Political sources said it will be up to the SADC leaders gathering in Pretoria, South Africa, to unblock the stalemate between Mr. Mugabe and Tsvangirai over the terms on which they might form a government of national unity to address the country’s deep crisis.
Politicians on both sides of the divide said they did not know where the country would go next if the two leaders cannot overcome their differences with SADC’s help.
The Zimbabwe Independent newspaper reported that Mr. Mugabe has declared that his main purpose in going to the summit is to ask Southern African leaders to give him a green light to form a government without the participation of Tsvangirai’s MDC formation.

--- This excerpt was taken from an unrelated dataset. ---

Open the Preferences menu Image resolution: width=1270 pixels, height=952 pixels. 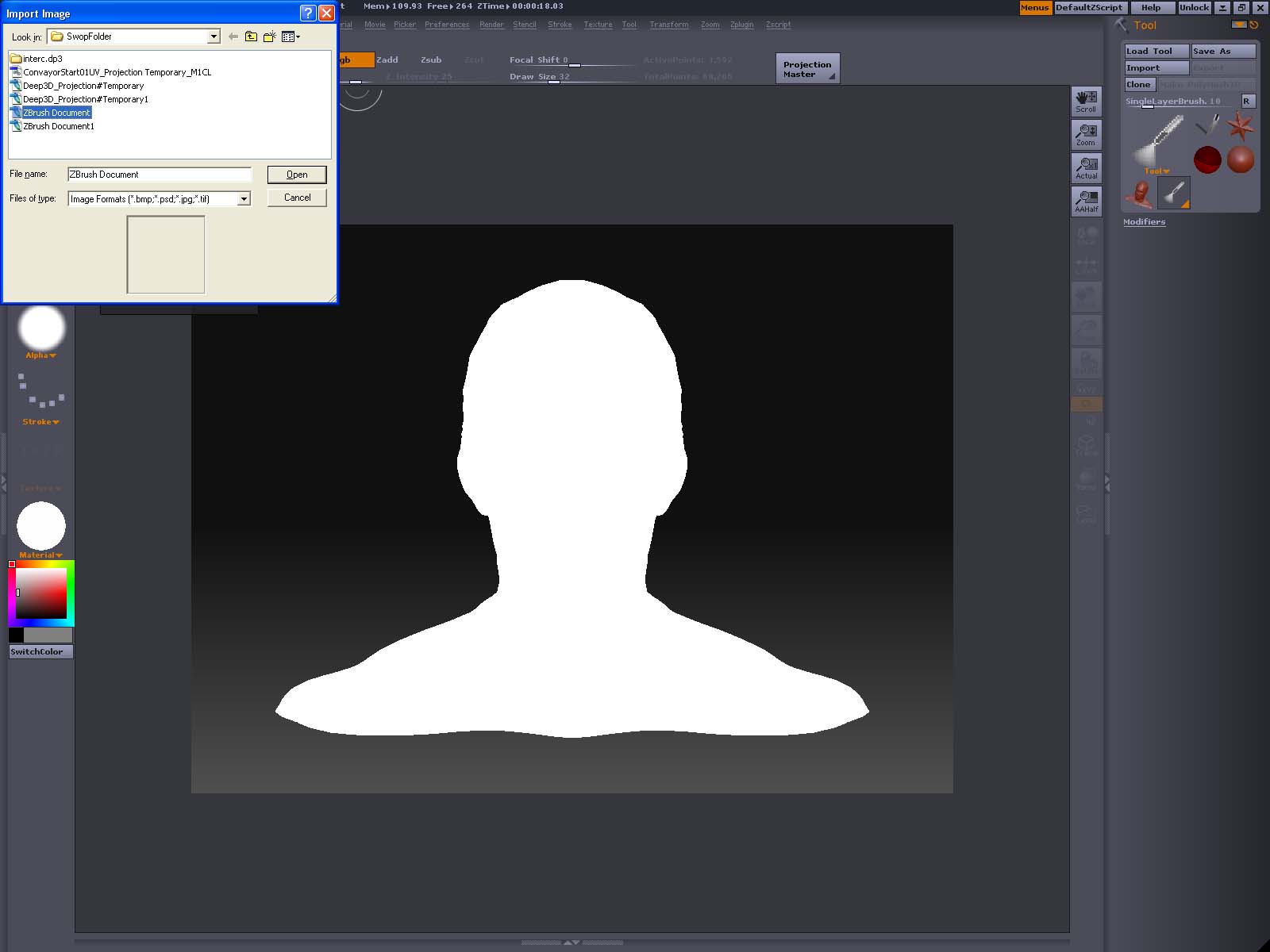tap(447, 25)
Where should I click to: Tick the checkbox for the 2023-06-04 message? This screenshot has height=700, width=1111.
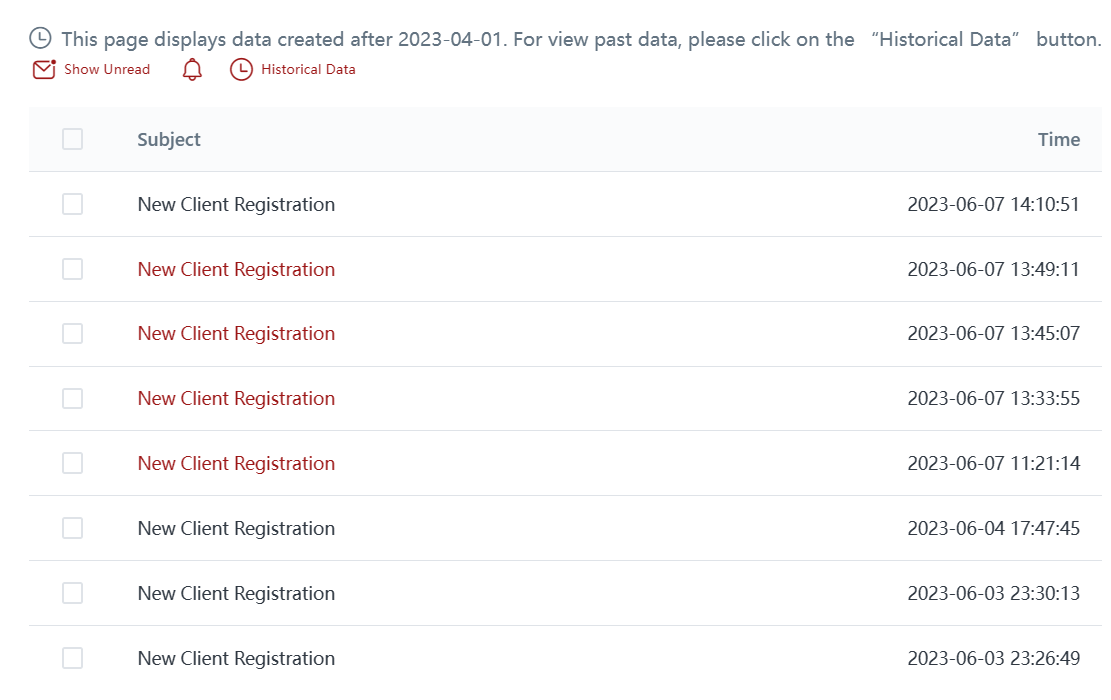pyautogui.click(x=72, y=528)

ZANU-PF chief negotiator Patrick Chinamasa told VOA that this was mere speculation. But he reiterated that the longtime ruling party, which lost control of parliament in March elections, would not meet the demands Tsvangirai has insisted must be met in order for his MDC formation to join a government – especially the equitable distribution of top posts.
The rival MDC formation of Arthur Mutambara has said it would not join without Tsvangirai – but Mutambara has blasted both Tsvangirai and Mr.

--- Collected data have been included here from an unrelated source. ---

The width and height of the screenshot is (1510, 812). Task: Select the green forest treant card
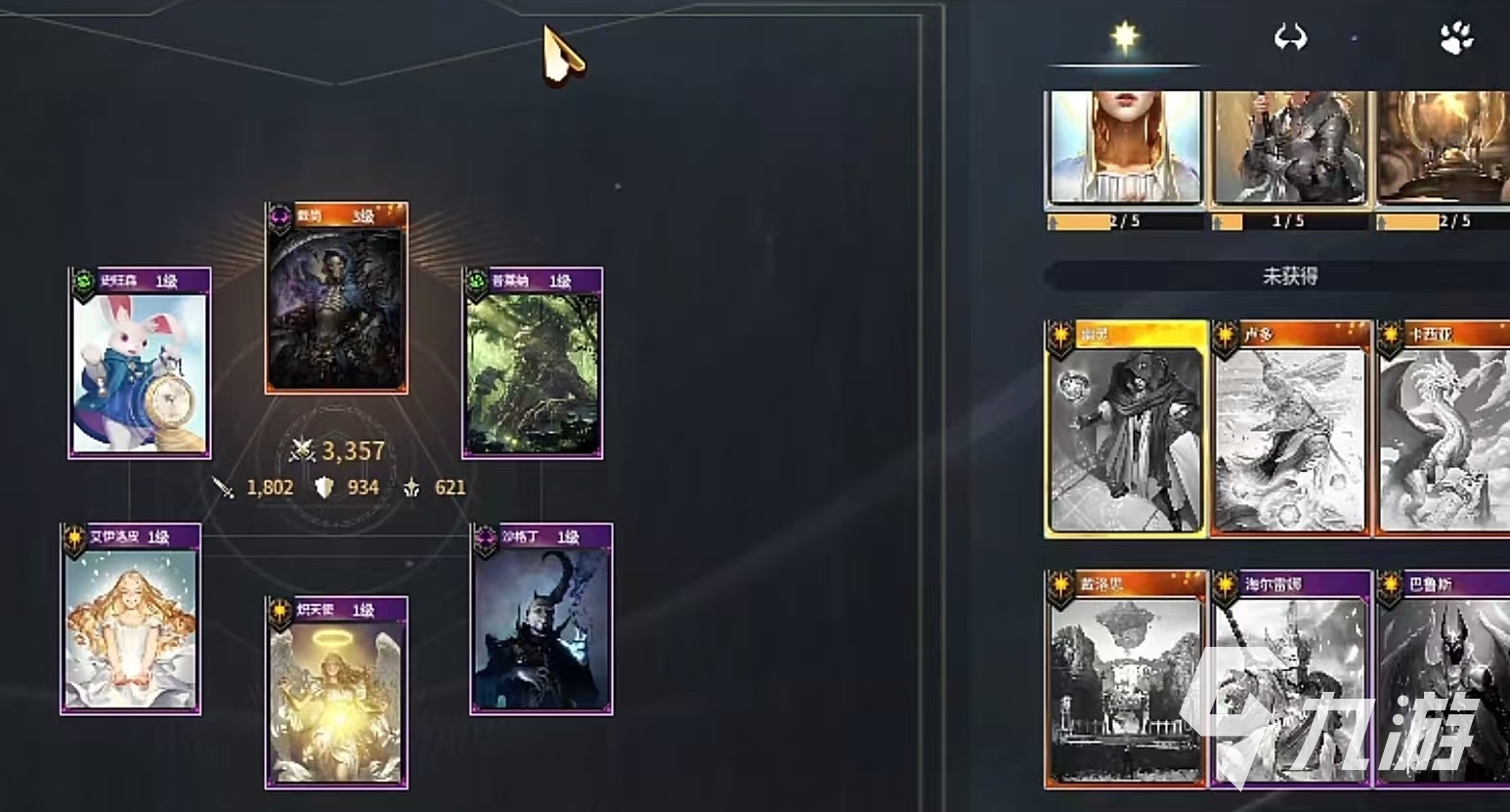coord(533,363)
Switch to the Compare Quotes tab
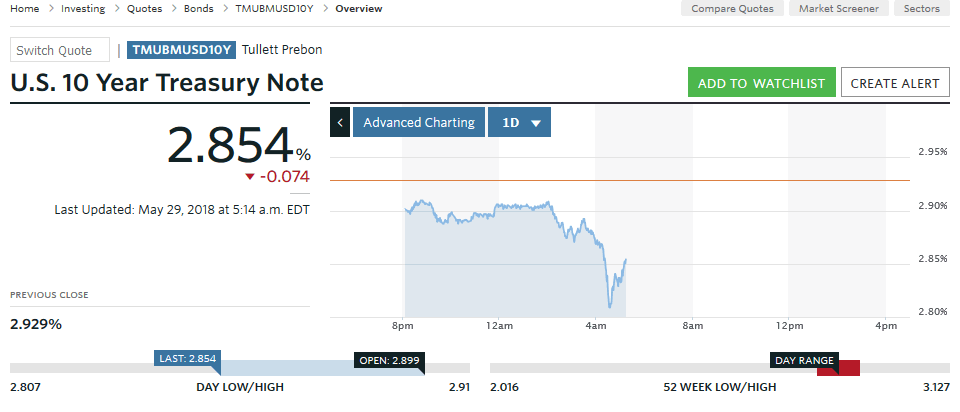Viewport: 960px width, 412px height. [x=733, y=9]
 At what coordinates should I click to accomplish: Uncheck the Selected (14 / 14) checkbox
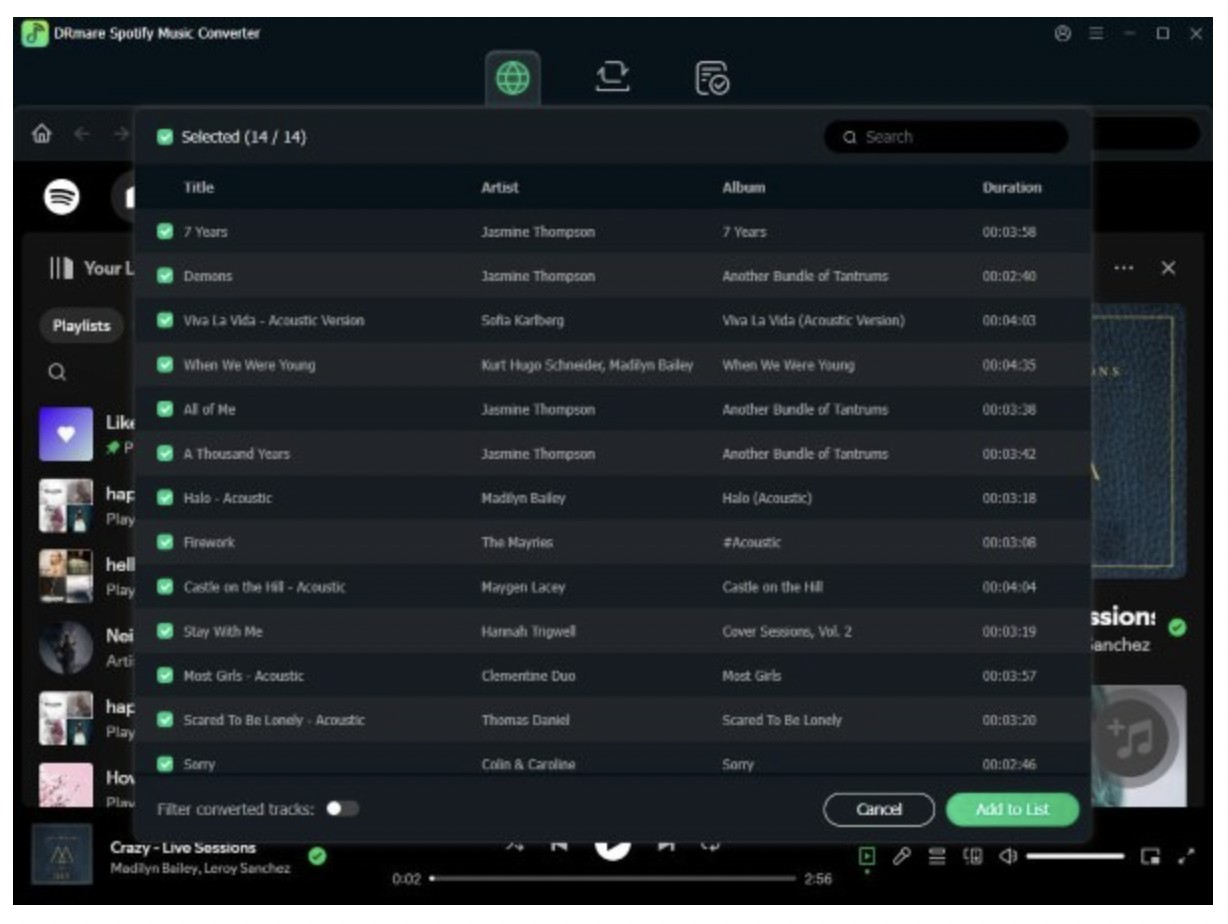[x=165, y=137]
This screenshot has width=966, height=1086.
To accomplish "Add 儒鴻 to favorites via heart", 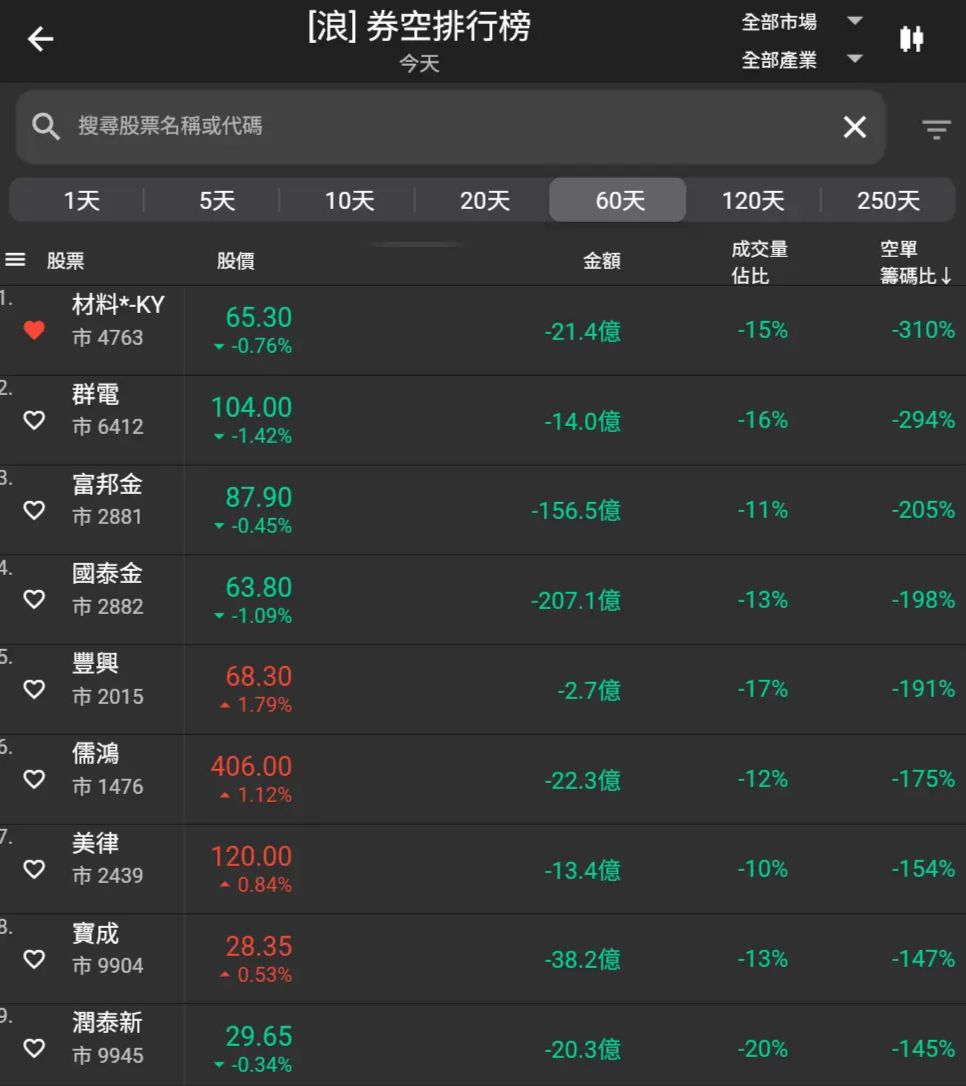I will click(x=34, y=779).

Mugabe for what he characterized as their irresponsibility for failing to form a government given the country’s parlous state.
Around 5 million people depend on international food distributions to fend off hunger, cholera has claimed more than 2,750 lives and continues to spread, and hyperinflation is running at an annual percentage rate estimated by some economists in the quintillions. The state health and school systems have collapsed along with public water supplies.
Spokesman Nelson Chamisa of Tsvangirai’s MDC formation told reporter Blessing Zulu of VOA’s Studio 7 for Zimbabwe that the party remains optimistic ahead of the summit – but warned that the unilateral formation of a government would have grave consequences.
ZANU-PF Chief Parliamentary Whip Joram Gumbo said his party has adopted no position on what it will do next if talks on the margins of Monday’s SADC summit should fail – but he added that the talks must be brought to a conclusion without further delay.
Some analysts say the definitive collapse of the power-sharing process would mean a new round of elections – but many in Zimbabwe dread such an outcome given the trauma of the last round of balloting which ushered in months of deadly political violence.